Alongside significantly increased rates of technical failure after secondary reconstruction, these findings underscore increased difficulties in graft construction and limited intraoperative rescue possibilities at the time of secondary esophagocoloplasty. These assumptions were furthermore supported by indirect markers such as longer operative times and more frequent need for anisoperistaltic ascension and subcutaneous graft positioning.

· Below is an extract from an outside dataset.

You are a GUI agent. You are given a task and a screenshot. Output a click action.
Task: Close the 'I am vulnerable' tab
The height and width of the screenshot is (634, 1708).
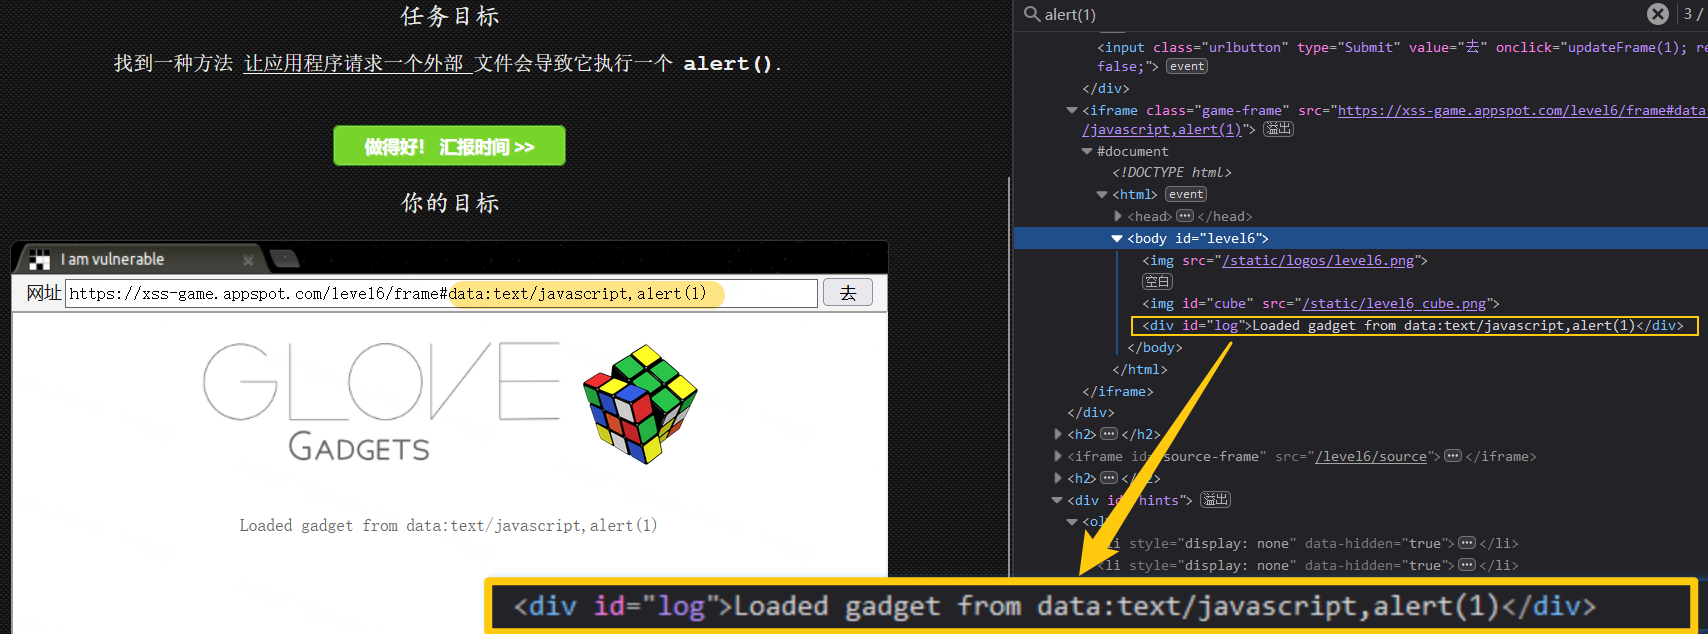click(x=248, y=260)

Early intraoperative ischemia during esophagocoloplasty was the immediate consequence of the anatomic interruption or functional inefficiency of the marginal artery and was readily revealed by the clamping test. When feasible, the immediate switch to a left colonic graft was a safe management alternative for early intraoperative ischemia. In the absence of another available colonic segment, two techniques were used to deal with this condition:
Late intraoperative graft ischemia was recorded in 21 patients (9%) and accounted for half of the vascular incidents during primary esophagocoloplasty. Aside more common technical errors, such as torsion of vascular pedicles during retrosternal graft pull-through or misjudgment of graft viability during the clamping test, venous ischemia of the colon has been offered as a possible explanation [3, 4] for the occurrence of late intraoperative graft ischemia. This phenomena was explained by the observation that branching of arteries is usually closer to the colon than the confluence of veins [3]; thus, the "en masse" clamping of the vascular pedicles may interrupt the venous network and lead to venous intraoperative graft ischemia. Successful intraoperative management of late ischemia by graft repositioning did not increase the risks of postoperative graft necrosis.

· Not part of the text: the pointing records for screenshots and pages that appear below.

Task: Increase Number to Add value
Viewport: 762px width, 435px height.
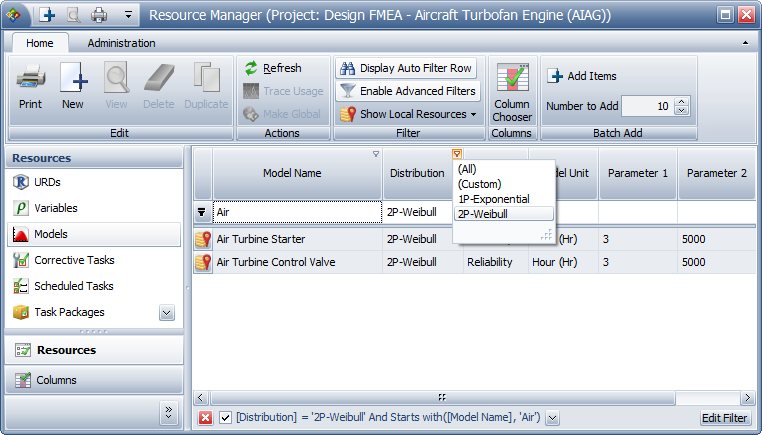Action: pos(682,102)
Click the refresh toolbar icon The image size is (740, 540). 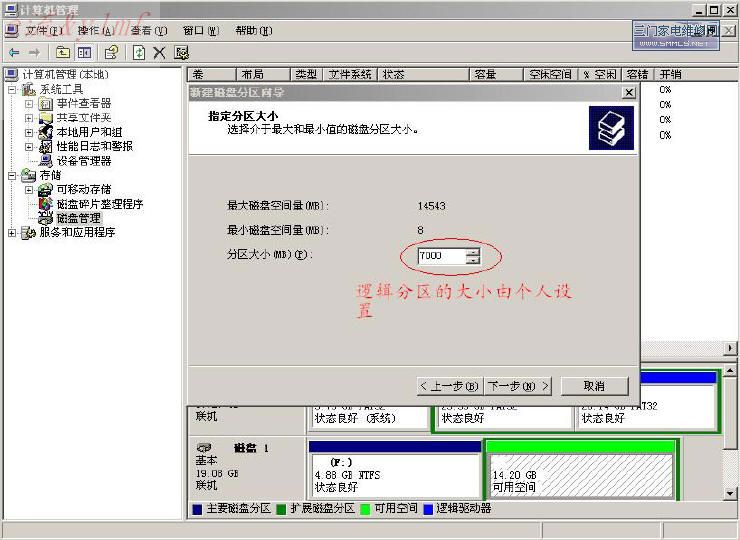click(139, 52)
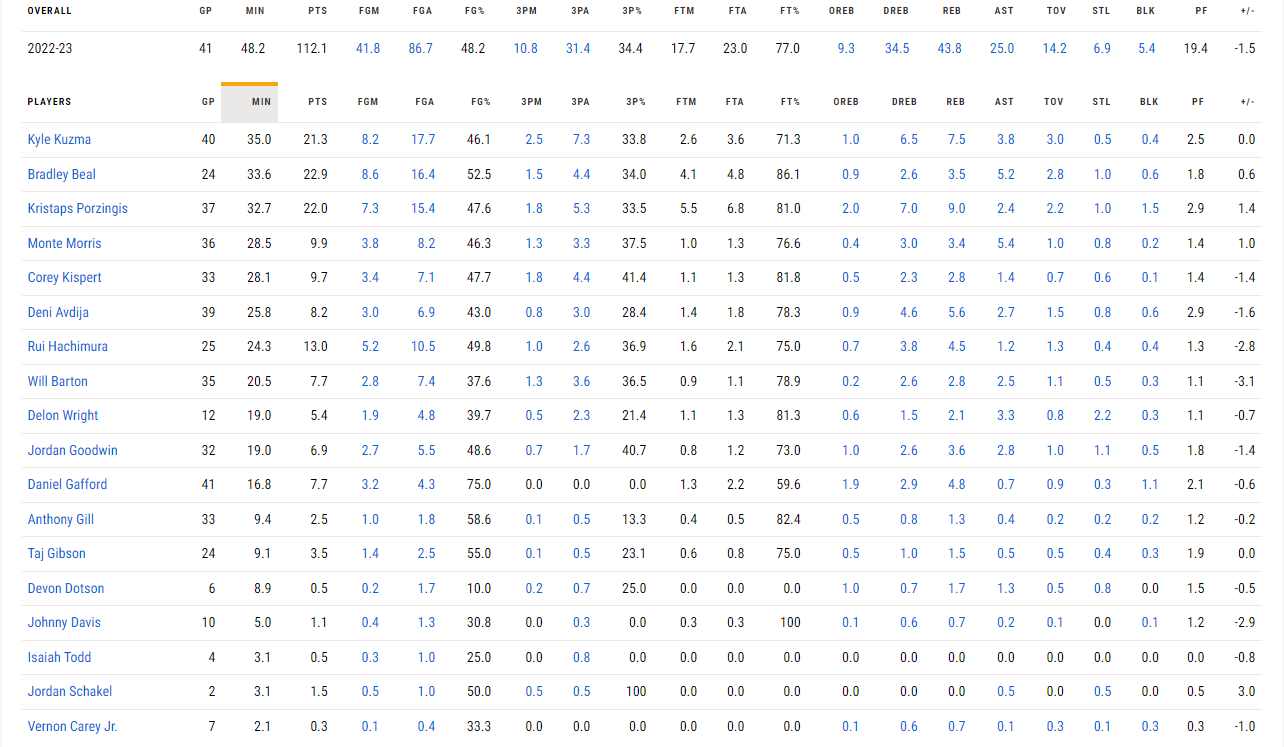Open the 2022-23 overall FGM value 41.8
Viewport: 1284px width, 747px height.
(368, 49)
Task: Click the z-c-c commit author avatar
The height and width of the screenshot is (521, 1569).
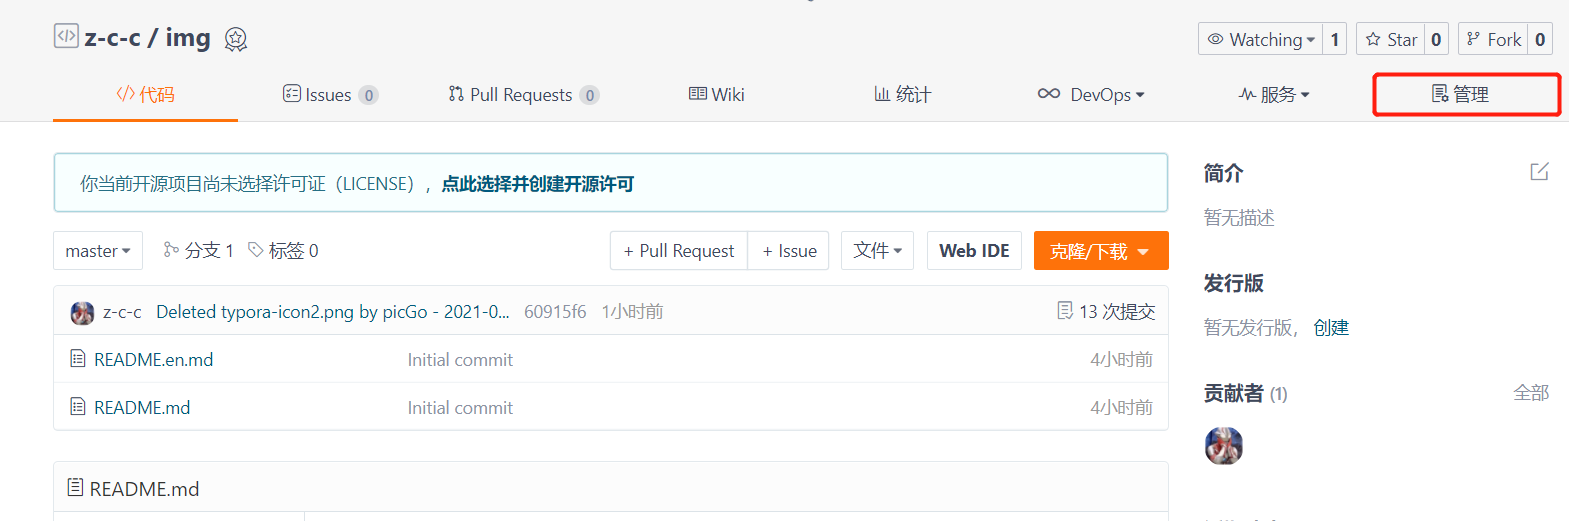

Conversely, the need to perform colonic resection as a result of intraoperative necrosis of the colon, followed by the construction of another graft, resulted in a 46% postoperative graft necrosis rate, which meant technical failure in this peculiar setting. The present considerations support the use of a two-stage management strategy in the event of intraoperative colon necrosis, including the cessation of the initial procedure after resection of the necrotic colon and followed by delayed secondary reconstruction.
In conclusion, secondary esophagocoloplasty is a reliable salvage option in patients with caustic injuries after failed primary reconstruction due to graft loss. Although operative and functional results were similar to those of primary reconstruction, secondary esophagocoloplasty should be regarded as a difficult, high-risk procedure ideally undertaken by experienced esophageal surgeons. Delayed secondary esophagocoloplasty should be considered for the management of intraoperative colon necrosis at the time of primary reconstruction.